DIRECTIONS » In the records below, find the line containing "Click the empty profile image area" and transcribe it and every line after it exactly; leave the pictures out.

DATA SUPPLIED »
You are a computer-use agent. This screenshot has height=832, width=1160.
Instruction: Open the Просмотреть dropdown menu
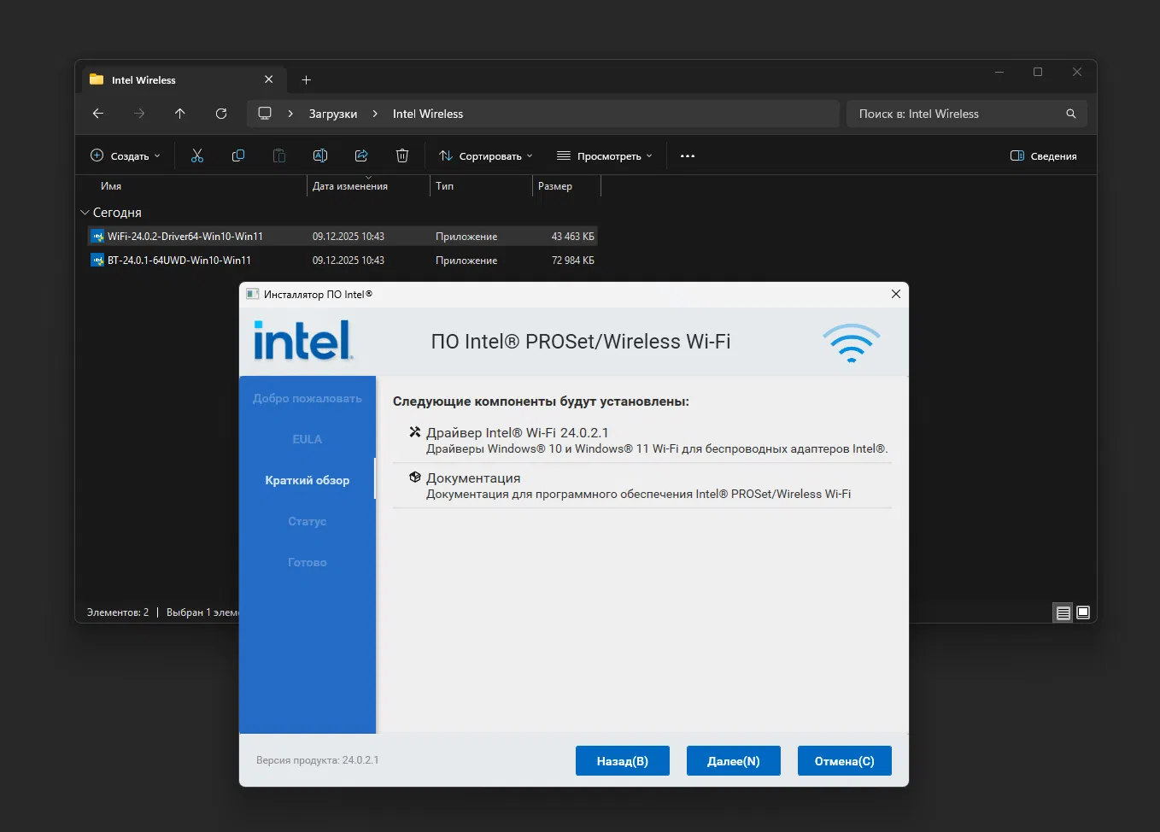[604, 156]
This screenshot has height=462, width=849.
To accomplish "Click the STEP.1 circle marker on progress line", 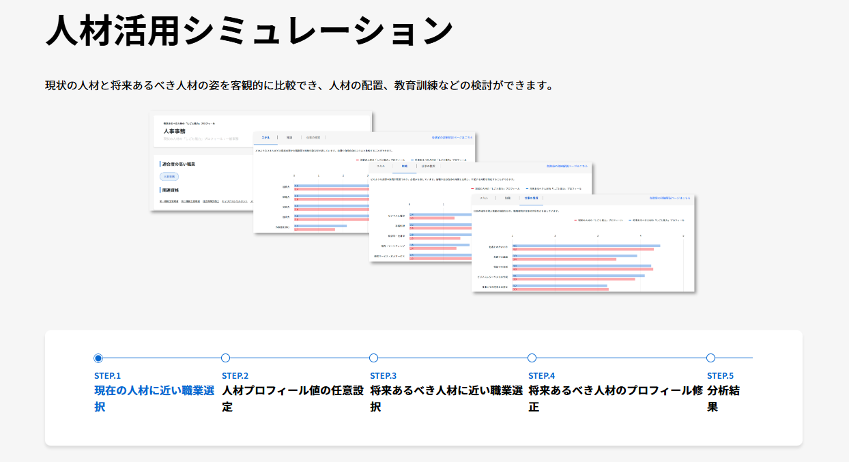I will 98,358.
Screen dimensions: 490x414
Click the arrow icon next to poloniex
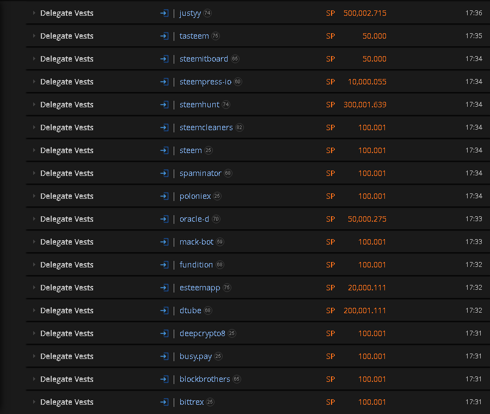pos(164,196)
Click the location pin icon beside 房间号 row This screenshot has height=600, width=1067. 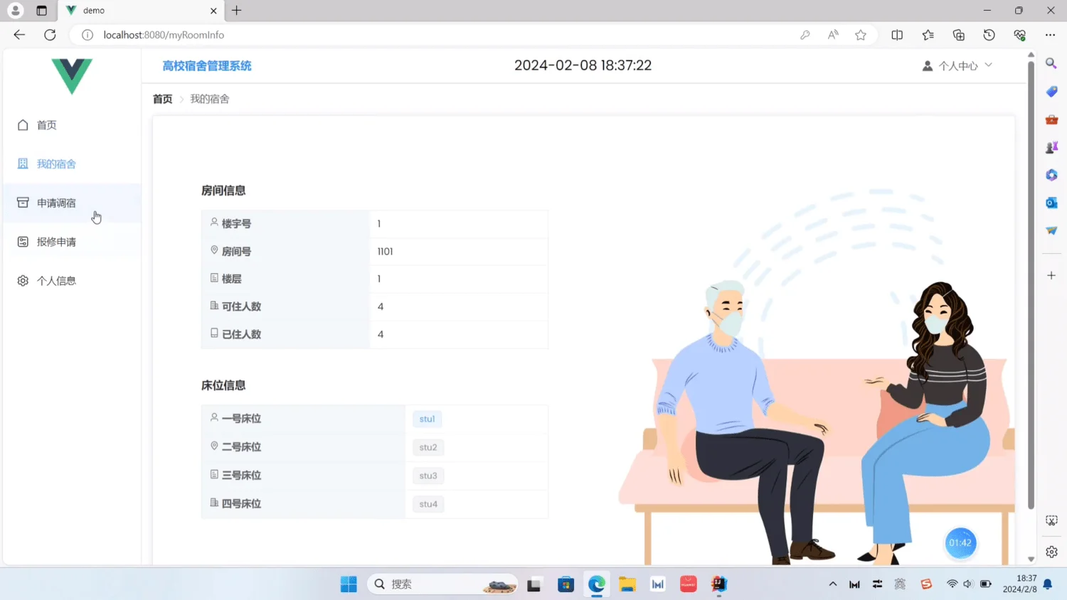(214, 250)
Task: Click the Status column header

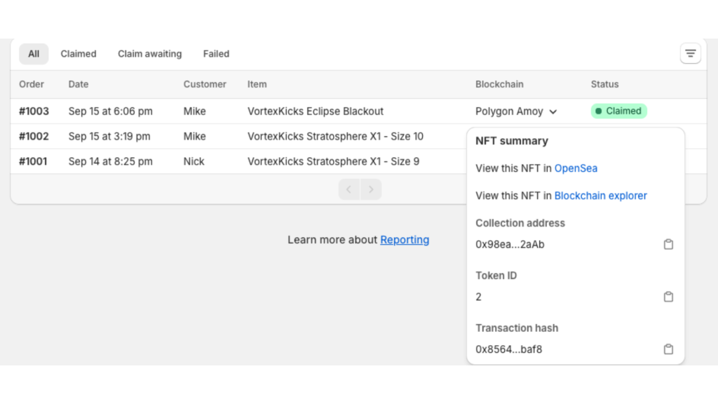Action: click(x=604, y=84)
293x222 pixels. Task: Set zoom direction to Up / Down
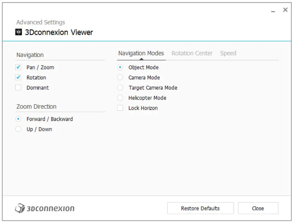click(x=19, y=129)
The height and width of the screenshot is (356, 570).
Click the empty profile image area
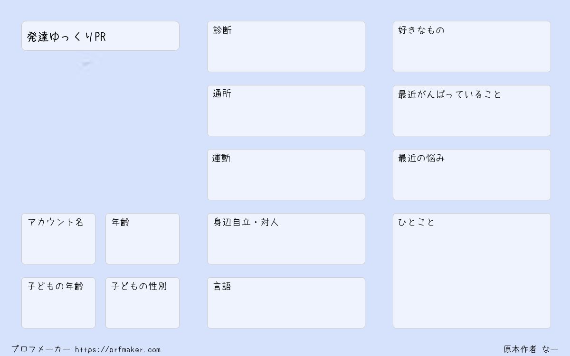tap(100, 132)
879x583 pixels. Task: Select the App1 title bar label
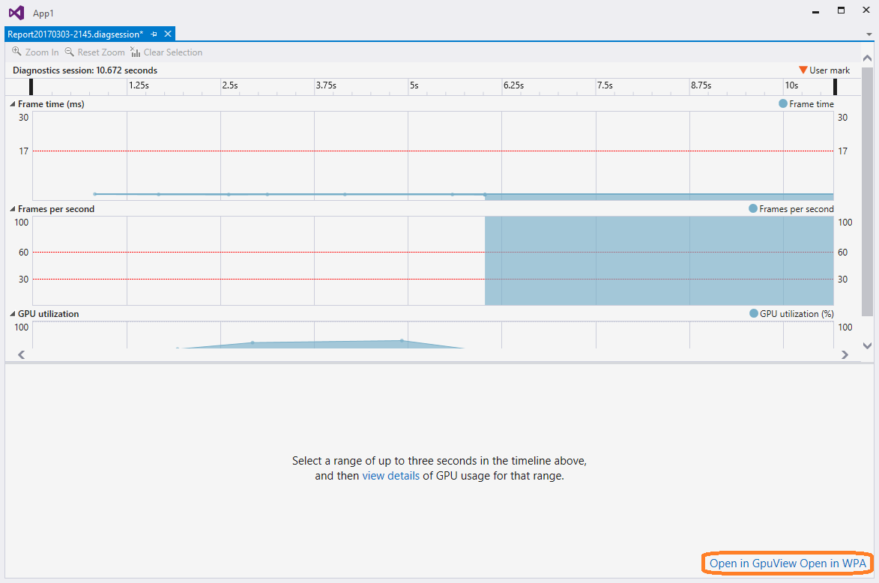click(43, 12)
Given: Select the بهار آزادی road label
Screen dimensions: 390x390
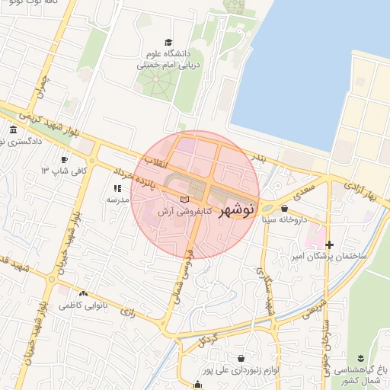Looking at the screenshot, I should 360,191.
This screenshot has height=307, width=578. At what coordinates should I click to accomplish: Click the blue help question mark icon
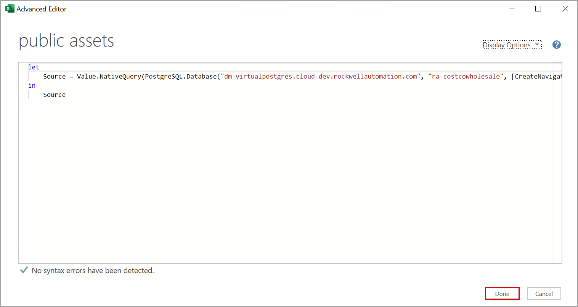(556, 45)
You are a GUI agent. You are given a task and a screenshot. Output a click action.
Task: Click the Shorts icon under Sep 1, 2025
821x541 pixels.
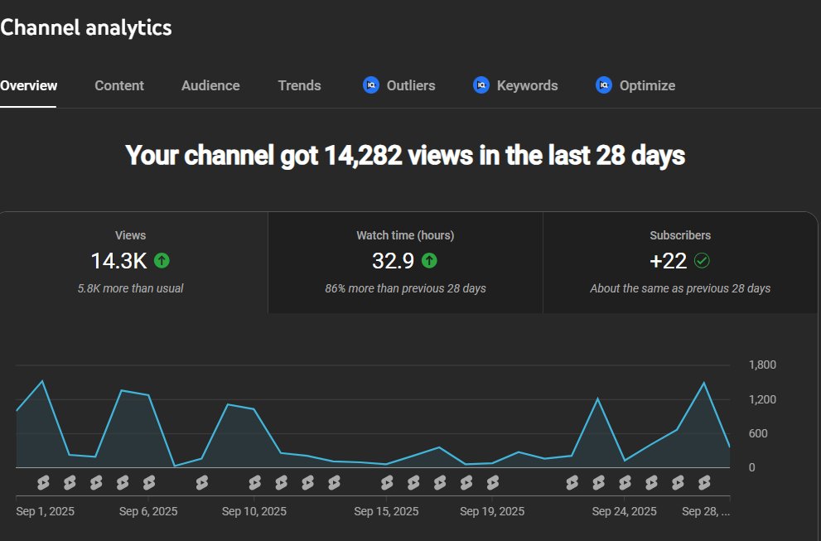[x=42, y=481]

EXERCISE ANSWER »
Click the empty profile image area
tap(100, 132)
879x583 pixels. Task: Select the App1 title bar label
click(43, 12)
Given: Select the بهار آزادی road label
Screen dimensions: 390x390
Looking at the screenshot, I should 360,191.
This screenshot has height=307, width=578. At what coordinates should I click to accomplish: Click the blue help question mark icon
(556, 45)
You are a GUI agent. You are given a task and a screenshot. Output a click action.
Task: Click the Shorts icon under Sep 1, 2025
821x541 pixels.
[x=42, y=481]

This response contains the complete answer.